The same results were obtained for secondary hydrosilanes such as diphenylsilane: alkoxysilylated products are formed in methanol and ethanol, while hydrosilanes are formed in a mixture of alcohol/water in proportion 1:1 (Table S1). The only difference was that, due to the steric impediments generated by the aromatic rings, the reactivity with diphenylsilane is considerably lower than that with phenylsilane, so the reaction time was incremented to 24 h. Nevertheless, complete conversion and high selectivity for the desired products were obtained under the same mild aerobic conditions.

Unraveling the Nature of Intermediates and Catalytic Active Sites: Kinetic, In Situ, and Computational Studies

In order to elucidate the nature of the intermediates in the one-pot catalytic reaction, different kinetic experiments have been carried out. First, the alkoxysilylation reaction of phenylsilane with methanol has been followed over time using cat-1 (0.1 mol % Co). Since the phenylsilane conversion is ∼70% after only 5 min at room temperature, the catalytic reaction was monitored at 0 °C to better identify the reaction intermediates. Under these optimized reaction conditions, ∼95% PhSiH3 conversion was obtained after only 1 h (Figure 1). Moreover, the yield of the hydromethoxysilane intermediates A and B increases exponentially until 15 min, time from which both begin to be converted to trimethoxysilane product C (Figure 1). These data indicate that the inclusion of one or two MeO groups in the silane increases its reactivity.

Figure 1.

Figure 1

Alkoxysilylation reaction of phenylsilane (black) with methanol at 0 °C catalyzed by cat-1 to give products A (red), B (blue), and C (green).

In a similar way, the alkoxysilylation reaction of diphenylsilane with methanol has been studied kinetically (Figure S3). However, due to more steric impediments, the amount of dimethoxydiphenylsilane detected is considerably lower even at longer reaction times. Finally, the influence of the isotopic exchange in methanol has been studied by NMR spectroscopy for the diphenylsilane substrate. First, the initial amount of CD3OH (6%) in the CD3OD solvent was measured using toluene as the internal standard. Subsequently, after the addition of 10 equivalents of diphenylsilane, the calculated ratio of HD/H2 generated (Figure S4) was 3/1.3, confirming an isotopic effect kH/kD = 5 in this alkoxylation reaction. This fact corroborates that the released hydrogen gas comes from the methanol and the silane reactant.

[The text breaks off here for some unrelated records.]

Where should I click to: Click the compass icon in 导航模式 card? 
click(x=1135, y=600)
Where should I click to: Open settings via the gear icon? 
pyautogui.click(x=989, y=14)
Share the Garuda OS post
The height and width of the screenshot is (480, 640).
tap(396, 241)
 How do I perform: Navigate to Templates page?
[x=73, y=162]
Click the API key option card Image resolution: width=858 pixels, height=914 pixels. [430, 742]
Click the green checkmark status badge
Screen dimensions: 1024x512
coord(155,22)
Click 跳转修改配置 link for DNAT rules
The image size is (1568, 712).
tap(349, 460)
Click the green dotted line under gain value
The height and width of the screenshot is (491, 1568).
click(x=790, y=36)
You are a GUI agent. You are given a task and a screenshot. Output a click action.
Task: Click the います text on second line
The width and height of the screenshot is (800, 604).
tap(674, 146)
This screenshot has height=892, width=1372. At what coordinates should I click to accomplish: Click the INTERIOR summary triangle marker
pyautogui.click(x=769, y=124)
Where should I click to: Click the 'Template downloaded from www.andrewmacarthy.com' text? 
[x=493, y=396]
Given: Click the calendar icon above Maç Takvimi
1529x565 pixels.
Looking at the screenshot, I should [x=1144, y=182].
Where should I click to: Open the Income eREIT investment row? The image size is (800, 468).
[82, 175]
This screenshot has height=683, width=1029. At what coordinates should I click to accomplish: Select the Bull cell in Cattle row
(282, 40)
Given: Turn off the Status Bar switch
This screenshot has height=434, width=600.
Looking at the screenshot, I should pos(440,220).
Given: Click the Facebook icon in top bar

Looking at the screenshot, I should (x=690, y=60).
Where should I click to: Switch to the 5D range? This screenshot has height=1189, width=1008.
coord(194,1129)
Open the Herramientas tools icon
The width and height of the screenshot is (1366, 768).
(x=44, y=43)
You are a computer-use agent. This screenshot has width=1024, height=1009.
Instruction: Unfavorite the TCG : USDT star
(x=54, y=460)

Since the hydroalkoxysilylation reaction of phenylsilane and styrene in methanol generates appreciable amounts of the hydrosilylation products (Table 2, entry 1), additional NMR studies have been performed. First, the hydrosilylation product I was isolated and next tested in the alkoxysilylation reaction in methanol with the cobalt cat-1 (Scheme 2a). After 16 h, the alkoxylated product was not detected by NMR spectroscopy. This fact means that the alkoxysilanes are first generated via dehydrogenative coupling catalytic reaction between phenylsilane and methanol and then converted via hydrosilylation reaction to the corresponding hydroalkoxysilanes. The poor reactivity of I has been tentatively assigned to the presence of the deactivating −CH2– group. To confirm this hypothesis, the catalytic dehydrogenative coupling reaction of the commercial dimethylphenylsilane J and methanol was carried out at 25 °C with cat-1. The dimethylphenylsilane was not converted to the alkoxysilylated product under these reaction conditions after 16 h, corroborating that any aliphatic substitution in the phenylsilane reduces considerably its reactivity (Scheme 2b).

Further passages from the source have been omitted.